(Assigned_Reviewer_2=R1,Assigned_Reviewer_5=R2,Assigned_Reviewer_6=R3)$We would like to thank the reviewers for their constructive comments and insights. Below, we will refer to Mahdavi et al. 2012 as M12.
R1) Faster empirical convergence: We reused the MP algorithm from [M12, Alg.2]. The guarantees in [M12, Th.12] indicate that the O(T^2/3) regret bound is valid only for large values of T (see comments end of Sec. 4.1). We believe this is the reason why MP performs poorly. The step sizes for OGD were taken from [M12, Th.4] and we observed that OGD progresses more slowly and does not manage to reach the borders of the domain (numerical comparisons between our step sizes (Table 1) and those from [M12] presented a factor from 100 to 1000).

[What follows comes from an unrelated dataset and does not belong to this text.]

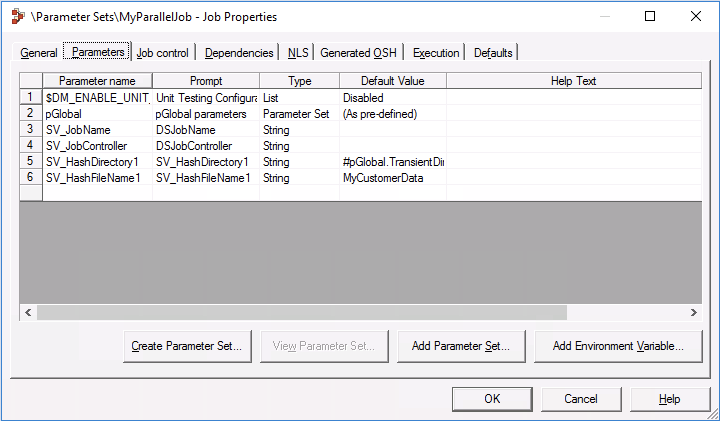Click the MyCustomerData default value cell
The image size is (720, 421).
(392, 178)
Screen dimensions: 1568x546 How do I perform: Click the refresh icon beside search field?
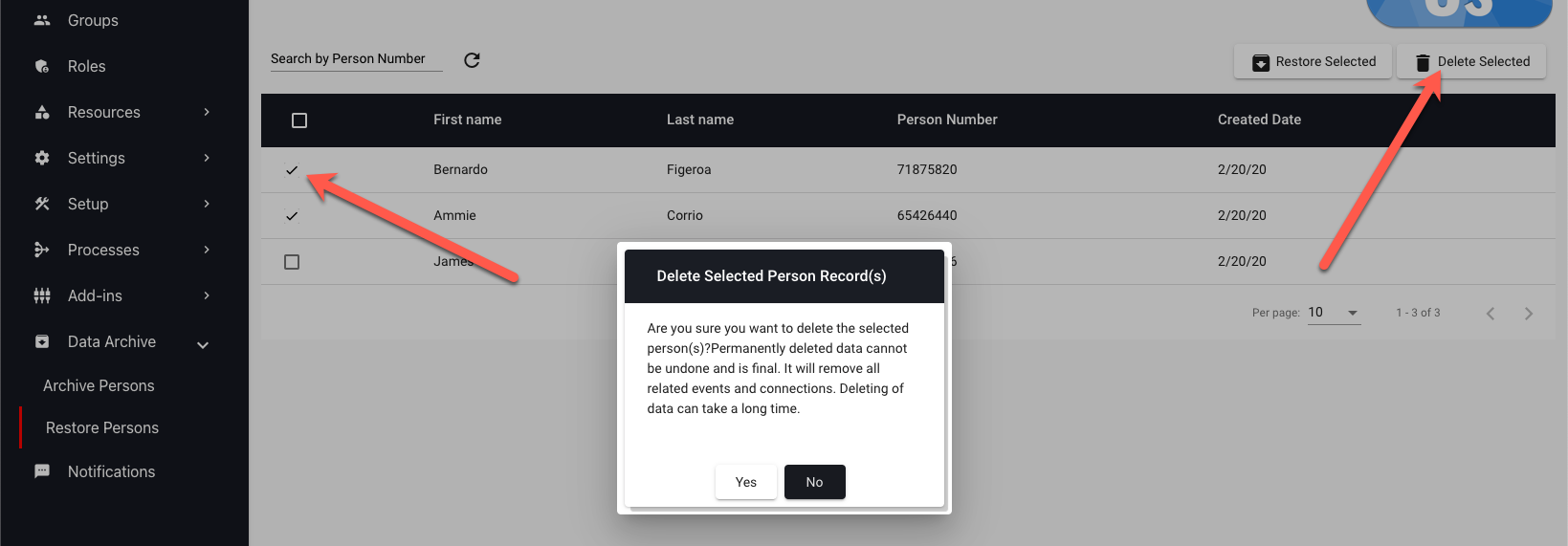pos(472,60)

This translates into an increase in the cumulative regret loss. We tried other choices for the step sizes of OGD (see [M12, Remark 5]), but we observed the same behavior.

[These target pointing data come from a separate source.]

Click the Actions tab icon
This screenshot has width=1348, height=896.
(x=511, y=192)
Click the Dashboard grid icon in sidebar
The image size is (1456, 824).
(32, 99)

More fundamentally, we believe that our algorithm achieves faster convergence because of the conjunction of 3 features: a) different step sizes for x and lambda that make it possible to account for the different properties of the primal and dual problems respectively, b) adaptive step sizes (eta_t, mu_t) lead to faster and more substantial progress in the update rules, c) adaptive regularization parameter (i.e., 1/theta_t as showed in equation (3)) that gives more freedom for x to move in the first iterations (our definition of theta_t > theta from M12, implying a smaller regularization 1/theta_t).   
R2) -References: Thank you for pointing us to these references. We will integrate the suggested references into the revised version.
-Assumption (4): This technical assumption can be better understood in light of Thm 7 [M12]. In particular, the optimality conditions of the offline problem show that the dual variable lambda is inversely proportional to the norm of the gradient defined in Assumption (4). Lower bounding the norm of the gradient makes it possible to upper bound the dual variable lambda. In turn, this allows for a tradeoff between the original problem and one that is perturbed by the slack variable gamma.
-Critical technical innovation: The main challenge in our analysis lies in the fact we cannot simply plug-in the adaptive step sizes advocated in the convex online learning literature in the case where there are no long-term constraints, i.e., O(1/sqrt(t)) for the convex case, or O(1/(t*c)) for the strongly convex case with parameter c. In the strongly convex case, this leads to a non-vanishing regret bound for either the loss or constraint. Care must be taken to adapt appropriately the regularization parameters (theta_t) accordingly. We capture this non-trivial property by deriving general sufficient conditions C1-2-3, which are novel to the best of our knowledge.
R3) -Optimality: We do agree that, both for the convex and strongly convex cases, our rates could be improved upon. Similarly, we do agree that providing a lower bound and/or a sqrt(T)-sqrt(T) guarantee would be a substantial contribution, which would be sensible next steps in future work. 
-Details and intuitions on the choices of the parameters: Intuitively, there is a tension between (a) making as much progress as possible in x with large eta_t's, and (b) adaptively controlling the constraint violation via 1/theta_t (see equation (3)). Setting 1/theta_t to be too large, risks impeding the progress in x; setting them too small introduces large constraint violations. As for mu_t, making these larger implies stronger penalization of the violations. Having this intuitive picture in mind, we make use of conditions C1-2-3, and especially C2, to formalize all of these tradeoffs. We will clarify these points in the revised version.